→ Entries shown
== Segment start ==

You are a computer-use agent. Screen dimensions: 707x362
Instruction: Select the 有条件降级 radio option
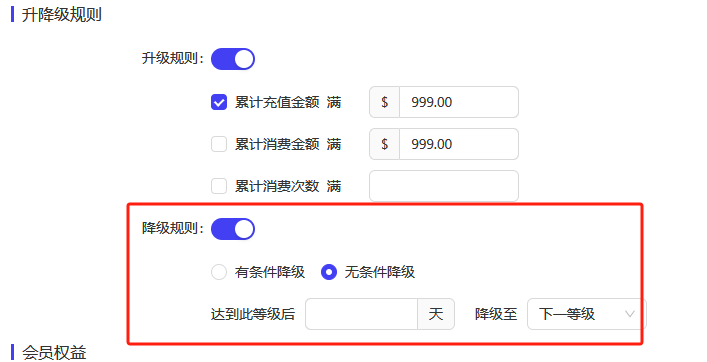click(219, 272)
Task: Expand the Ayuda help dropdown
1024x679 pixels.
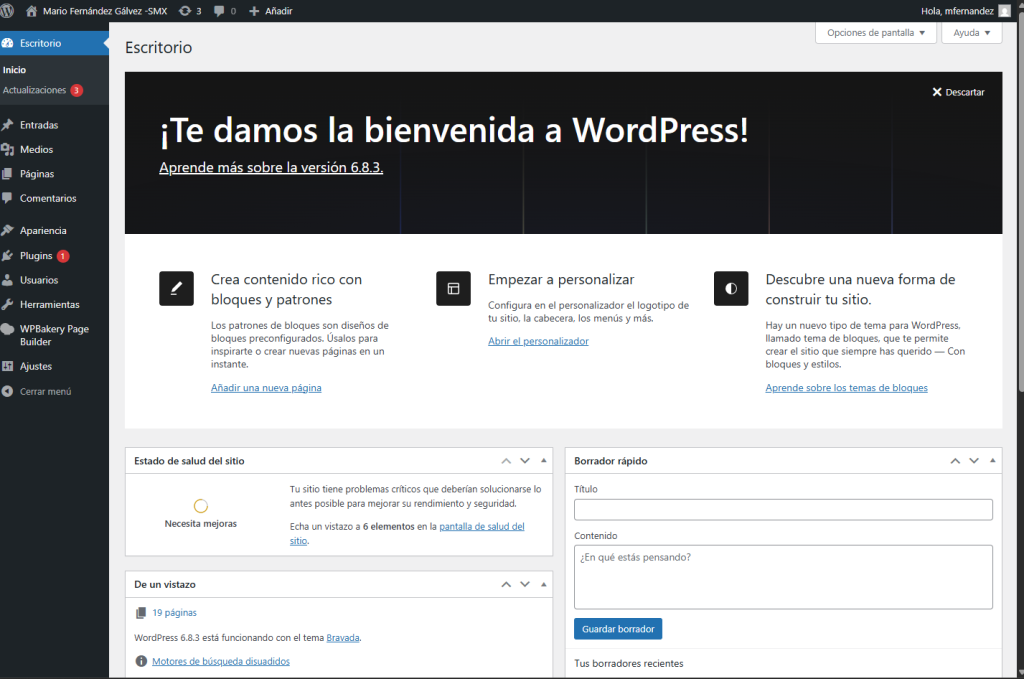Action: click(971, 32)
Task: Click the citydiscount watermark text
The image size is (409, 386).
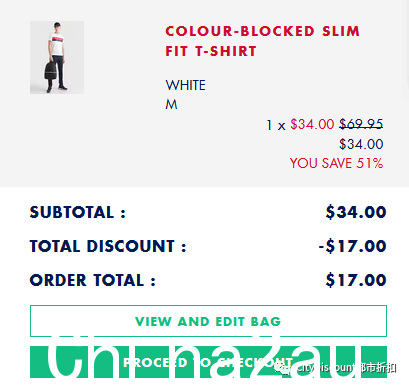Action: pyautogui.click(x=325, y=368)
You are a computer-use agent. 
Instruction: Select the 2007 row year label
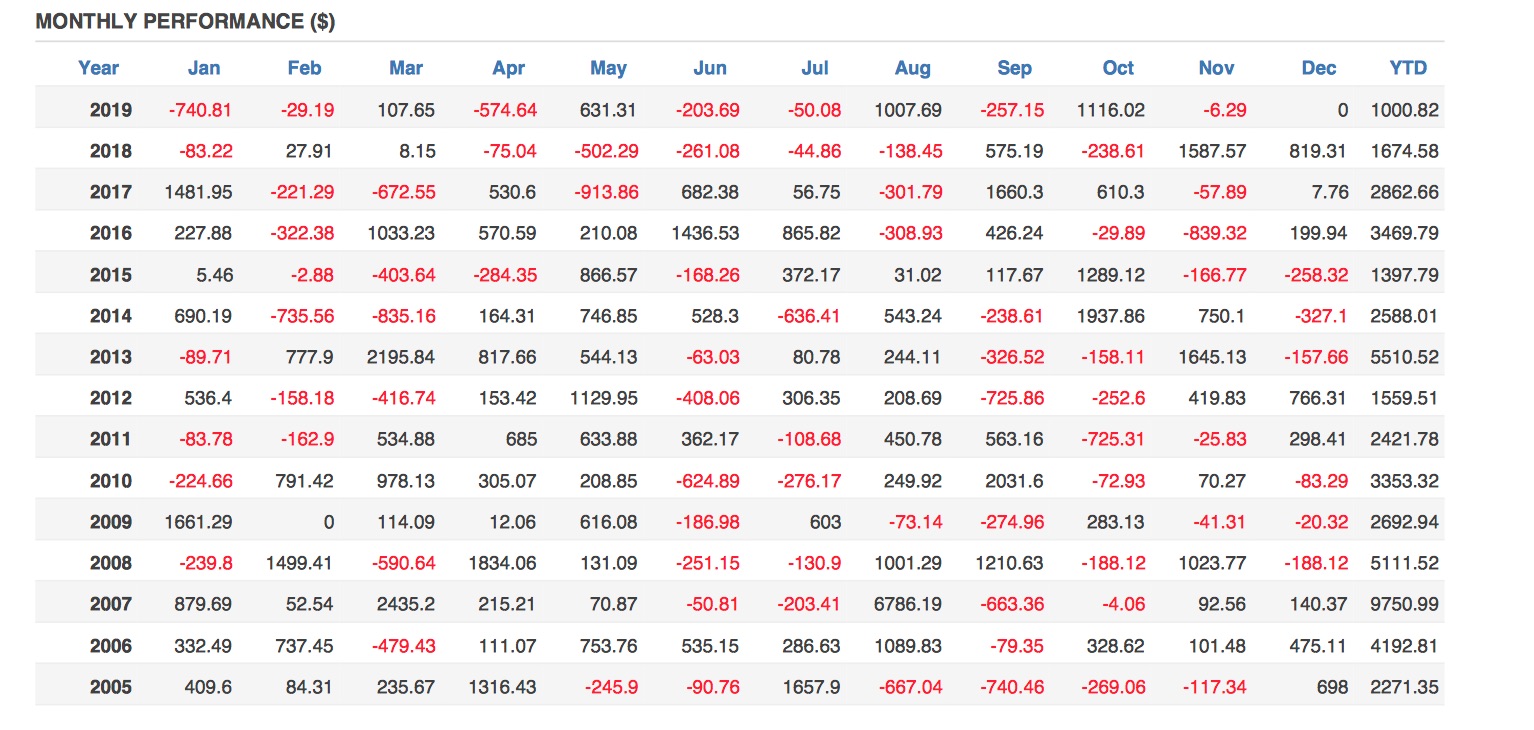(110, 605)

== Segment end ==
== Segment start ==

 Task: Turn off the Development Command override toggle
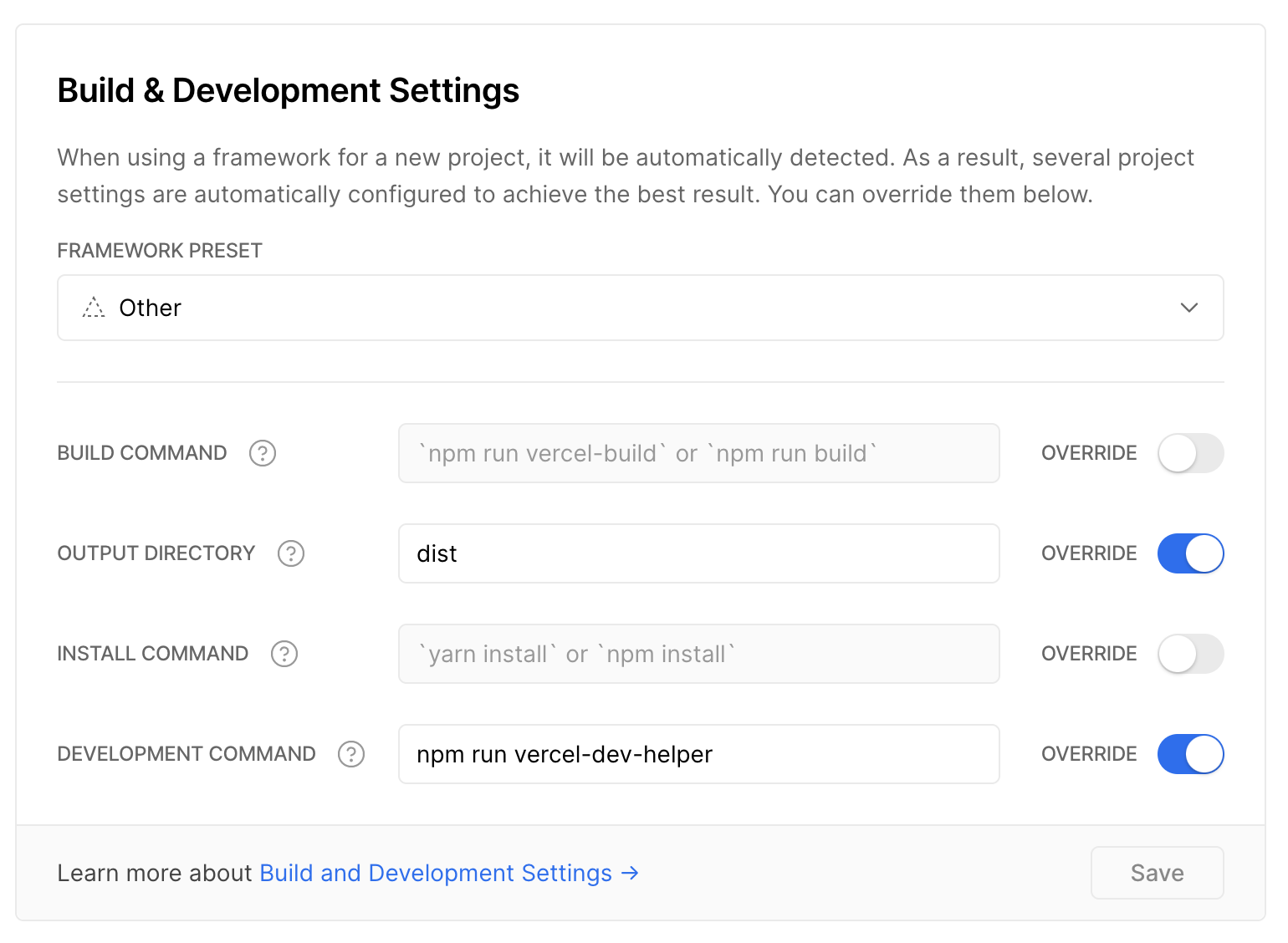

== Segment end ==

→ Task
In the listing above, count each line that holds the string "agent". Give the number only.

→ Output
2